21/04/2007
Ano 10 - Número 525


 

ENÉAS ATHANÁZIO
ARQUIVO

 

Enéas Athanázio


 

PASSEIO PELA POESIA DE GABRIEL NASCENTE

 

Desde que o recebi, não consigo desgarrar de “Inventário Poético” (Editora Alternativa – Goiânia – 2005), de Gabriel Nascente, onde o poeta reuniu uma criteriosa seleção dos poemas que produziu ao longo de quarenta anos. Embora não seja livro para ler de uma assentada, mesmo porque contém 500 páginas, em tamanho grande, estou com ele sempre à mão, lendo um poema aqui, outro acolá, voltando para saborear mais uma vez este trecho, apreender melhor aquele outro e assim por diante, num passeio fascinante que não sei onde terminará. O livro é dividido em cadernos que reúnem poemas representativos de uma época, um tema ou uma fase de vida do escritor. Lançando os olhos à sua súmula biográfica, é fácil perceber que muitos poemas nasceram de eventos ou circunstâncias da existência e que, filtrados pela sensibilidade e pela criatividade do autor, acabaram vertidos em belas poesias. Assim, v. g., os cantos em homenagem à terra natal, as visitas ao Recife e a Buenos Aires, para recordar uns poucos casos. Também as impressões de leituras, em especial dos poetas prediletos, se refletem em sua poética, marcando de forma indelével os grandes momentos da vida intelectual (Baudelaire, Neruda, Pessoa, Drummond, Bandeira...). É uma poesia que brota da própria vida - a mestra maior - de maneira espontânea, e que as apuradas antenas do poeta captam de pronto. Não é mera construção engendrada em gabinete, embora o poeta seja senhor da arte e seus recursos, manuseando-os com inteira segurança. Ele próprio o declara: “Não faço poesia de costas para a vida./ Faço-a de carne, tumulto, execrações!... Não faço poesias só com palavras” (p. 373). Essas características – penso eu – justificam o geral agrado de sua obra entre os leitores e os críticos, como demonstra a rica fortuna crítica do autor.
__________
Segundo o texto sobre a poesia de Gabriel Nascente, quantas páginas tem o livro "Inventário Poético"?

- Dados fornecidos:
__________
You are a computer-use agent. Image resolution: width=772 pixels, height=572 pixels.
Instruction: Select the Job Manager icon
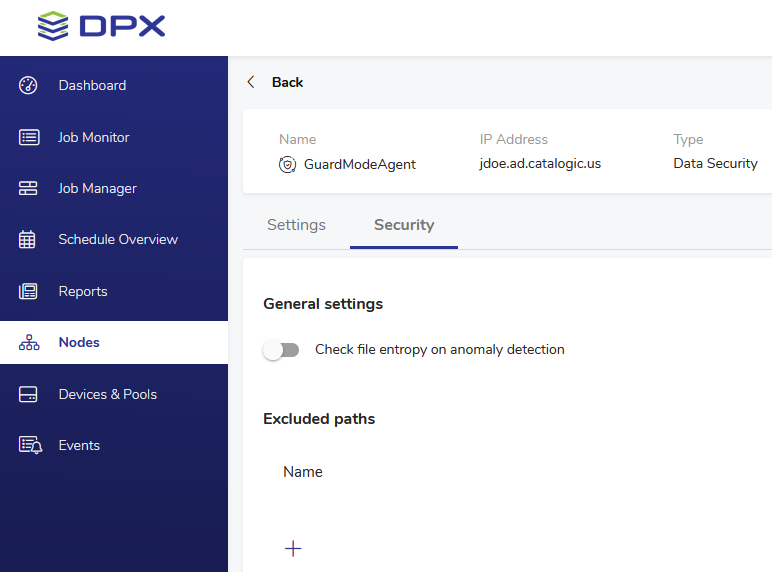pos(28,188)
__________
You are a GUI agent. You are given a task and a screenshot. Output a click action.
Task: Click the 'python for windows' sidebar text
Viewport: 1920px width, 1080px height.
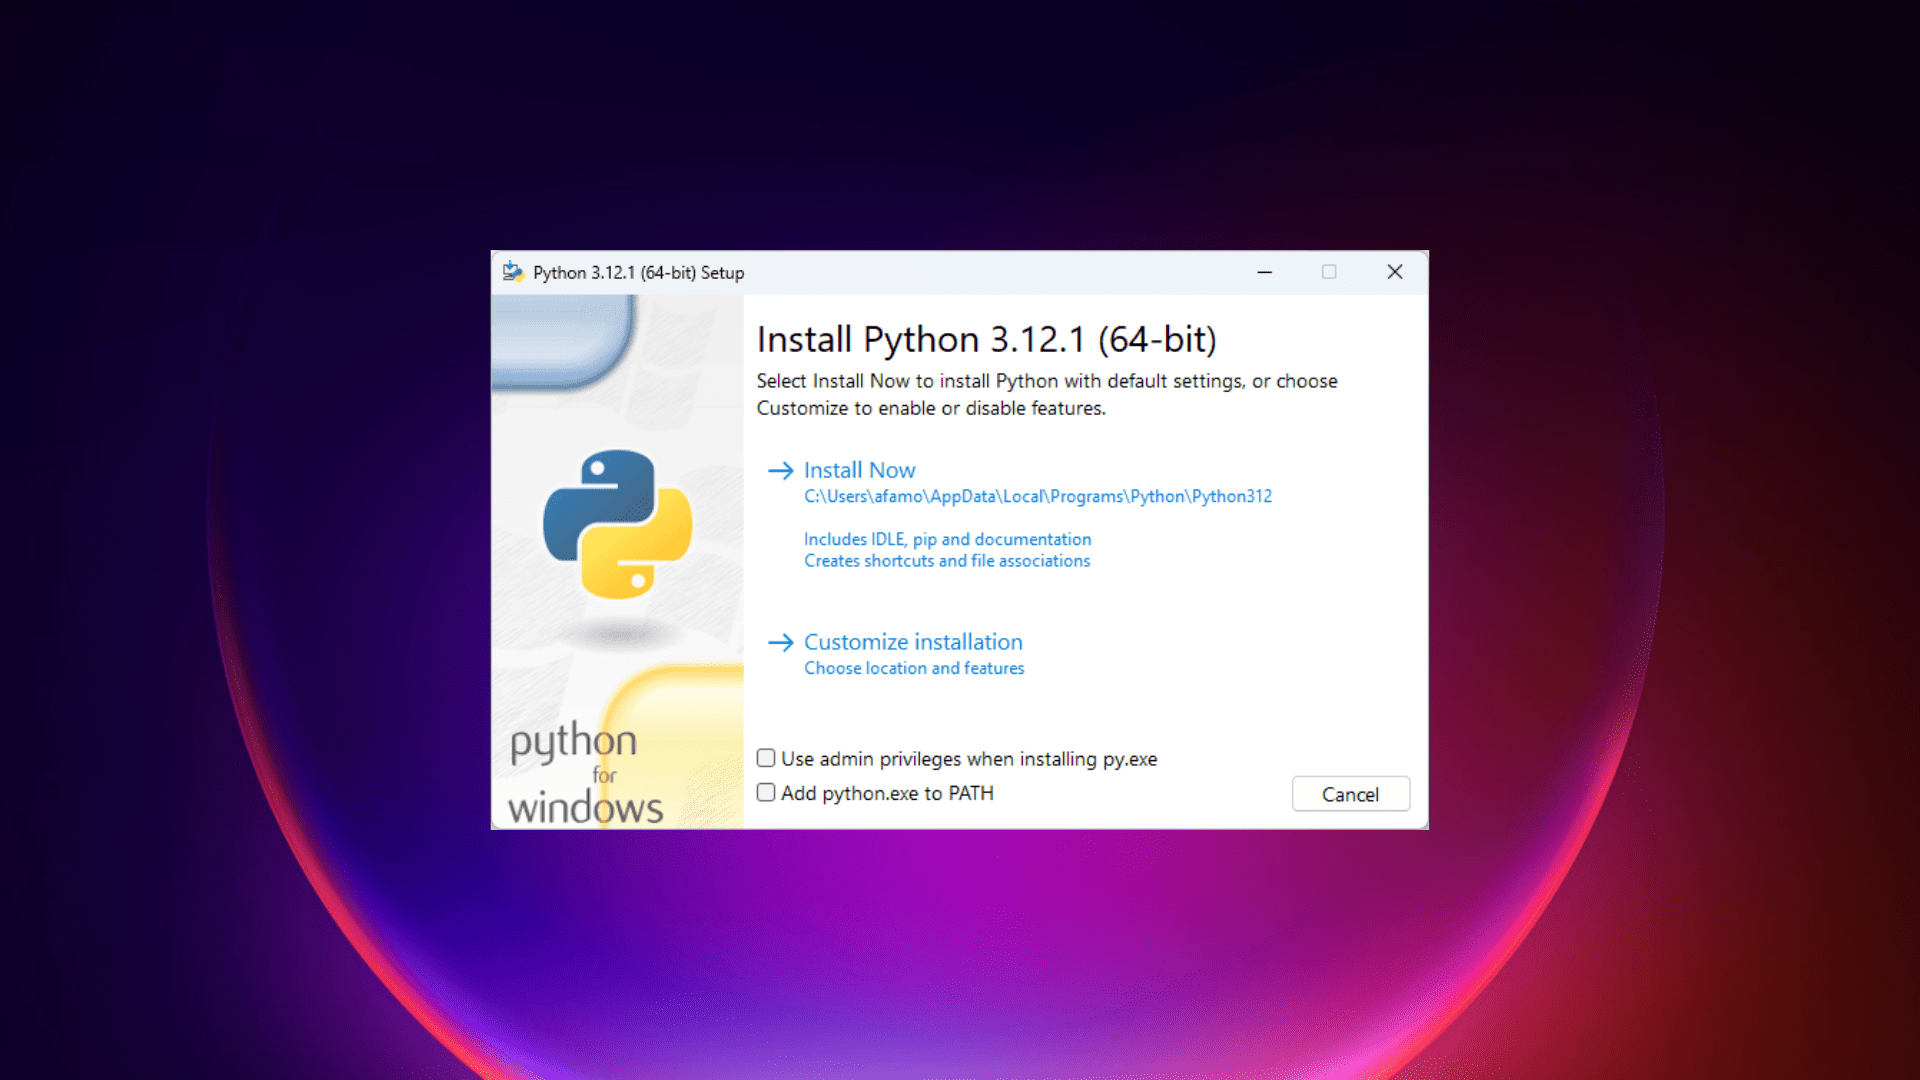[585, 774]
__________
- Resultado da tarefa: 500 páginas, em tamanho grande.